Berber Bevernage é um jovem e atua como professor de Teoria da História na Universidade de Gante, Bélgica. Além disso, é co-fundador da Rede Internacional de Teoria da História (International Network for Theory of History) criada em 2012 com o objetivo de promover a colaboração de teóricos por meio da divulgação e circulação de eventos e publicações na área. Atualmente também coordena o Grupo de Pesquisa TAPAS (Thinking about the past), onde promove iniciativas voltadas a pensar as múltiplas formas de relação com o passado que ocorrem dentro e fora do espaço acadêmico-universitário.

Para compreendermos o interesse pela obra de Berber Bevernage por parte da comunidade de historiadores brasileiros é necessário pontuar a ligação que se fez entre a Rede Internacional de Teoria da História e a Universidade Federal de Ouro Preto (UFOP). Essa aproximação ficou visível no ano de 2016 em evento promovido pelo Núcleo de Estudos em História da Historiografia e Modernidade (Nehm) e pela Sociedade Brasileira de Teoria e História da Historiografia (SBTHH), que trouxe para a UFOP os principais nomes do campo da Teoria da História e da História da Historiografia. Com o tema “Passados práticos: vantagens e desvantagens da história para a vida”, a programação contou com mesas, debates e a presença dos principais pesquisadores dessa área, como Chris Lorenz, Christophe Bouton e Hans Ruin. 2

É neste contexto de sociabilidades acadêmicas que se insere, portanto, o trabalho realizado por Walderez Ramalho, que na condição de doutorando na UFOP, orientado pelo historiador Valdei Lopes Araújo, fez estágio pós-doutoral com Berber Bevernage, e traduziu para o português, no ano de 2020, dois textos publicados pelo historiador belga. O primeiro texto trata-se de publicação realizada em 2012 na Low Countries Historical Review, o outro artigo refere-se a estudo que teve sua versão original publicada no ano de 2015 no Journal of History and Theory. Neste sentido, a tradução dos textos de Berber Bevernage para o português por Walderez Ramalho possibilitou um acesso mais amplo à produção do historiador belga principalmente, ao seu pensamento de fronteira, ou seja, “aquele que consegue abrir novos horizontes de possibilidades de pesquisa (…) sem, contudo, abandonar completamente o diálogo com a tradição existente3.” O historiador propõe a partir de seu pensamento de fronteira, que a filosofia da história se abra para a compreensão de outras temporalidades, para o que acontece além da historiografia acadêmica, de modo a transformar-se numa ampla “filosofia das historicidades”, passando a considerar a pluralidade de formas extra-acadêmicas de lidar com o tempo. É preciso pontuar que o autor vai pensar essa fronteira como a abertura de uma proposta para se pensar Teoria da História, muito mais vinculada aos usos da história no tempo presente.

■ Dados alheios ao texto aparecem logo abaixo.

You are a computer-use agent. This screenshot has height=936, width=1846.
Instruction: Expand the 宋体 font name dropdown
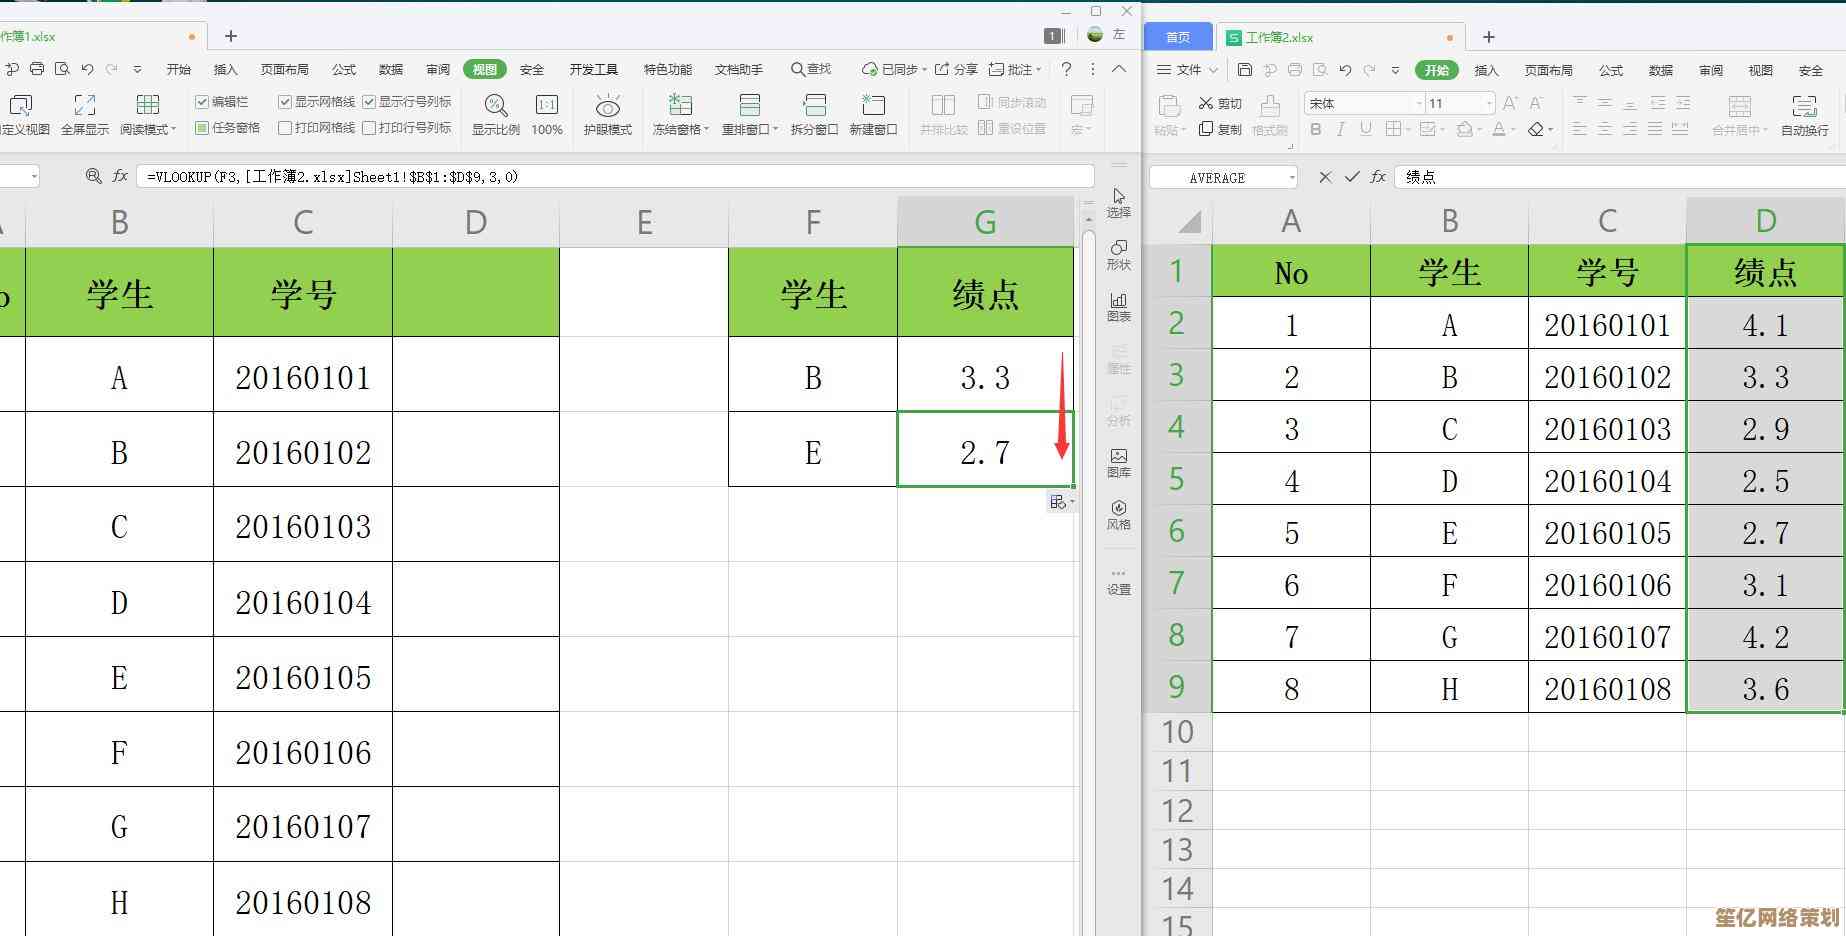[x=1418, y=104]
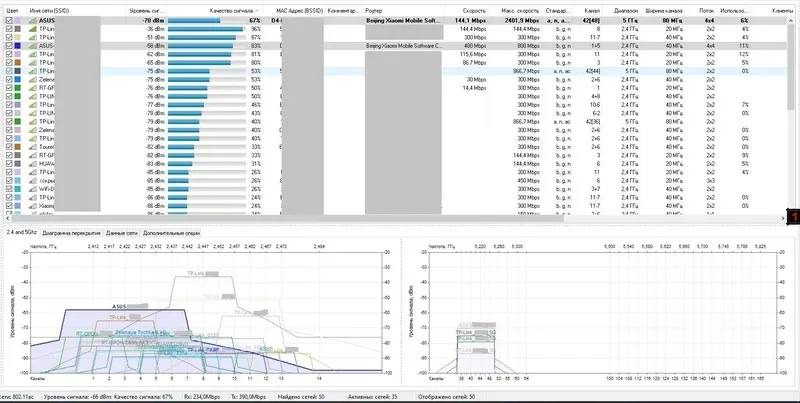This screenshot has width=800, height=403.
Task: Click signal icon of the top ASUS network
Action: click(x=33, y=20)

Sua proposta consiste em evidenciar uma discussão que alcance os limites da historiografia acadêmica, pois dá possibilidade de ir além dessa linearidade que restringe o debate sobre um passado histórico produzido na academia, nas discussões sobre historiografia. Para ele,

Uma realização importante da teoria da história é sua observação de que a historiografia acadêmica e as formas mais amplas de consciência histórica são elas mesmas sujeitas a mudanças históricas […]. Eu estou convencido que a teoria da história continuará relevante para os historiadores e para a sociedade se ela prestar atenção suficiente para a diversidade de mecanismos para lidar com o passado e a forma como tais mecanismos são incorporados, interagem com, e até constituem parcialmente contextos culturais, sociais e políticos mais amplos. 4

Logo, suas propostas consistem em defender a ideia de que a teoria da história não é um campo de pesquisa restrito a alguns historiadores profissionais, mas que pode oferecer contribuições para as questões proeminentes no debate público, assim, confere-se que ao colocar em debate as noções de tempo e historicidade que sustentam as diferentes discussões relevantes para a sociedade como um todo, a teoria da história, portanto, deve manter-se como um campo de pesquisa não só para a historiografia acadêmica, mas deve se transformar em uma ampla “filosofia das historicidades”, “isto é, ela deve concentrar-se em investigar as variedades de formas acadêmicas e não acadêmicas de lidar com o passado.”5

Quanto aos estudos traduzidos, o primeiro texto trata-se do artigo “Da filosofia da história à filosofia das historicidades: algumas ideias sobre o futuro potencial da teoria da história”, cujo título original é “From Philosophy of History to Philosophy of Historicities: somes ideas on a potential future of historical theory”, publicado no ano de 2012 na Low Contries Historical Review. As reflexões presentes no referido estudo foram produzidas em Fórum organizado pelos editores da referida revista, que convidaram além de Bervenage, os teóricos da história Herman Paul e Harry Jansen, para discutir sobre o futuro da Teoria da História e porque o campo tem aparentemente perdido relevância se comparado a períodos anteriores, com especial atenção a produção historiográfica e a formação de novos historiadores no contexto dos países baixos.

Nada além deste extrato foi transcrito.